Comparison Analysis with Existing Method.

An enterprise selection problem and the analysis process E(a3) > E(a4) > E(a2) > E(a1)
Intuitionistic fuzzy power average aggregation operator [50] E(a1) > E(a3) > E(a4) > E(a2)
Trapezoidal fuzzy number [33] E(a2) > E(a1) > E(a4) > E(a3)
Triangular cubic fuzzy number [11] E(a4) > E(a2) > E(a1) > E(a3)

8 Conclusions

This paper considers the MAGDM problem, in which the attribute values are in the form of TzCFNs, and a new MAGDM method is offered. Based on the Hausdorff metric, two kinds of distances between TzCFNs are defined: relating Hamming distance and Euclidean distance. The new operation laws for TzCFNs are specified. Hereby, four kinds of power average operators of TzCFNs are defined and their desirable properties are studied. Applying the power average operator and the power hybrid average operator of TzCFNs, the collective overall TzCFNs of alternatives are derived. Then, the ranking order of alternatives is generated according to the collective overall TzCFNs of alternatives. Finally, an illustrative example is given to verify the developed approach and to demonstrate its practicality and effectiveness. Because the power average operators of TzCFNs can sufficiently take into account the information about the relationships among the arguments being aggregated and can reduce the influence of outlier arguments on the decision result by assigning lower weights to those outliers, they can make the decision result more reflective of the total collection of arguments. The proposed decision method in this paper is more objective and reasonable. Meanwhile, the power average operators of TzCFNs greatly enrich the research content of cubic fuzzy MAGDM and provide a new tool of information fusion for solving decision problems under cubic fuzzy environments.
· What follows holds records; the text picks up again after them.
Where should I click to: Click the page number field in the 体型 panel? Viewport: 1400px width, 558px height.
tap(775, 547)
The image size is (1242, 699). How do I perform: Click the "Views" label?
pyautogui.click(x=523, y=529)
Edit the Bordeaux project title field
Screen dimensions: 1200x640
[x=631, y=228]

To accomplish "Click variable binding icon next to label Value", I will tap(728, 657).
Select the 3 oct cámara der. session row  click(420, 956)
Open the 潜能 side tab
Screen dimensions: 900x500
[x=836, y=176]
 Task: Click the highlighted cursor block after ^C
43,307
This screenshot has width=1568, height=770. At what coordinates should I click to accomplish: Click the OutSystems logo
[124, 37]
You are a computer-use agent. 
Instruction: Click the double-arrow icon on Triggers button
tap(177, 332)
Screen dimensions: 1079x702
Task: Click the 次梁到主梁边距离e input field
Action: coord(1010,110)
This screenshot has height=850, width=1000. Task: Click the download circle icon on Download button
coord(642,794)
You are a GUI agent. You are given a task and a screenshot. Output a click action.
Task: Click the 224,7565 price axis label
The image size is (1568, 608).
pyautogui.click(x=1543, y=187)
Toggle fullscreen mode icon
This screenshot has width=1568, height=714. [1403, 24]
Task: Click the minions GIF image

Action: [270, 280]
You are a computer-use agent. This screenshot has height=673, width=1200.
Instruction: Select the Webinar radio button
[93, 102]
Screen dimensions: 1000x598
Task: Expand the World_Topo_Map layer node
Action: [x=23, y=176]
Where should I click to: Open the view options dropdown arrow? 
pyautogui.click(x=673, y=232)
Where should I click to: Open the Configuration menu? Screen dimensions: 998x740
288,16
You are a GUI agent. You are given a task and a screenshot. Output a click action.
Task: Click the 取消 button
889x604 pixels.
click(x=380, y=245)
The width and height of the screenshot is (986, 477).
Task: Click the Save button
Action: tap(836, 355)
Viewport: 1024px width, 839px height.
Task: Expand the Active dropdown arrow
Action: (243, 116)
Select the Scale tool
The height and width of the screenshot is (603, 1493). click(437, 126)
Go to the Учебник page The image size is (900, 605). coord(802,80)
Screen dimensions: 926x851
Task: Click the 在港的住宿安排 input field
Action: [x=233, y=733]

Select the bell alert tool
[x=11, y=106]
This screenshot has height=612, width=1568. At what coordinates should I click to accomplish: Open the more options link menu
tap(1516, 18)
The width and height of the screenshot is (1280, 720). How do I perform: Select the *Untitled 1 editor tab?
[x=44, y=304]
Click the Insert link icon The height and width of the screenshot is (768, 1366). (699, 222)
The developed method is very suitable for decision making problems in many areas, especially in situations where the problems involve multiple different attributes with different dimensions and some unfair assessment data. It is expected to be applicable to supplier management, water environment assessment, threat evaluation and missile weapon system selection, warship combat plan evaluation, etc. For future research, we will develop some new geometric aggregation operators for TzCFNs, including the power geometric operator of TzCFNs, weighted power geometric operator of TzCFNs, and power ordered weighted geometric operator of TzCFNs, whose weighting vectors depend upon the input arguments and allow values being aggregated to support.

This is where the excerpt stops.